I invited two agents from ICE’s Newark, New Jersey Field Office to speak to my cross-listed Philosophy/Criminal Justice class today. The topic? “Enforcement and Removal Operations 101,” or less euphemistically put, “Deporting People in the Name of the Law: An Introduction.”
The two agents more or less made the arguments you would expect agents from ICE to make: ICE is empowered to search, seize, detain, and deport those who violate the nation’s immigration laws; some or many of these illegals are bad actors, whether of a criminal or terrorist variety; and though the media like to focus on the most problematic or controversial actions that ICE undertakes, media coverage doesn’t adequately explain the legal rationale or ICE’s enforcement/deportation operations, or give a balanced account of what it is that the average ICE agent does on a daily, weekly, or monthly basis.
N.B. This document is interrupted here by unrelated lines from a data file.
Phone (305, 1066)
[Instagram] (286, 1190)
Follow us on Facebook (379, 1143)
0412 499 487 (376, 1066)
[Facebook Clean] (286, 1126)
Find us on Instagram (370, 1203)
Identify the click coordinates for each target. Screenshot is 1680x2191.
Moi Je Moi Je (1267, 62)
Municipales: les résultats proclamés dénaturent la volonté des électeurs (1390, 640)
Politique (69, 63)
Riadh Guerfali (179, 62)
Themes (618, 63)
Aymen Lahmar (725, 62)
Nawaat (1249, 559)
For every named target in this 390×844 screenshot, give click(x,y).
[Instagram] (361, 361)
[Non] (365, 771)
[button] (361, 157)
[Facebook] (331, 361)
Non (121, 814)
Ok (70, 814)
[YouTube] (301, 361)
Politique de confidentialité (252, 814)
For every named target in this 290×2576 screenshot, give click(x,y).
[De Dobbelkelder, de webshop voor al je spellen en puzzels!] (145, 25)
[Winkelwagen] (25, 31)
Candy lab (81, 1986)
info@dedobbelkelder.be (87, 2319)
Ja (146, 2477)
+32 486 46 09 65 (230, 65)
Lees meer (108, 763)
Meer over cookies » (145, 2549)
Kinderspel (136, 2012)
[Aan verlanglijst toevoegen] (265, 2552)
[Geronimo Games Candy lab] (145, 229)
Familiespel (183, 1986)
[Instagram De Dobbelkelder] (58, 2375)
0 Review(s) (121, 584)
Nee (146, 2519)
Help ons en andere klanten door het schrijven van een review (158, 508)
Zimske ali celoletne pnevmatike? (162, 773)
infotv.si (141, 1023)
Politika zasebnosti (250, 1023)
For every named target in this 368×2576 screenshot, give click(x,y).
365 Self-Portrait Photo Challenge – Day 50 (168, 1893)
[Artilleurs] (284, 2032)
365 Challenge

One of the agents making the presentation had done supervisory work at a detention facility at the border, and insisted that at least some of what Trump et al have said about members of the migrant caravan is true: the caravan includes gang members (he said), as well as Middle Eastern terrorists, specifically Syrian ones. Further (he claimed), media references to “women and children” as innocent victims are misleading; women and older teenagers prey on our sympathy for family unification, but often, or at least sometimes, use that as a cover for criminal activity. (I’m reporting here, not endorsing or rejecting.)
In listening to the agents making their case, I couldn’t help thinking how much outrage we waste on the condemnation of law enforcement when the underlying legal problems we face are legislative. Law enforcement is, after all, just the tail end, if only the most visible end, of a process that begins–or fails to begin–in Congress. The problem with immigration law in the United States is not primarily how it’s enforced, but what it says. As long as it says crazy things, it will be enforced in crazy ways, and those who enforce it will have the somewhat justifiable excuse that they’re enforcing it as written because it says what it says.
On that very subject: if you want to read an enormously informative–if sometimes quirky and opinionated–guide to immigration law, you couldn’t do better than to set a few hours aside to read and digest Jacques Delacroix’s longform essay, “Legal Immigration into the United States,” at Notes on Liberty. I’ve had my quarrels with Delacroix in the recent past, and don’t agree with everything he says in this essay, but have to admit that his essay doubled or tripled my knowledge on the subject of immigration law, is clear and entertainingly written, and is obviously the product of tremendous learning and personal experience. I highly recommend it.
This Thursday, to balance the appearance by ICE, I’ve invited Joyce Phipps, an immigration attorney at Casa de Esperanza, a non-profit legal aid organization, to discuss her work defending the rights of immigrants, refugees, and asylees in New Jersey. And next week, we’ll be doing an in-class video chat with Maria Lopez-Delgado, a former student of mine who works for the Battered Immigrant Project of Legal Aid of North Carolina. But it occurs to me that I should really be collaring some legislators and asking them why it’s been decades since they’ve enacted real immigration reform. Unfortunately, I only teach this course once a year, and at this point, I’m out of time. Next year, then: we’ll see what the Blue Wave has to show for itself.
I had to chuckle at one thing, however. People talk about the “rampant political correctness” of our universities, but immediately after the ICE talk, my bright-eyed and bushy-tailed pre-law and criminal justice students lined up to have some face time with the friendly agents from ICE. What did they want? To protest what ICE was doing at the border? To express their outrage over family separation and the detention of children? No, not really. They wanted to know how to get a job with ICE. Because as we all know, federal jobs pay well and offer excellent benefits. And maybe offer other, intrinsically-motivating perks besides. Think of the rewards of another day at work doing deportations.
The behavior of politically correct “snowflakes”? Or career-wise ICE chips? I leave it as an exercise in political meteorology.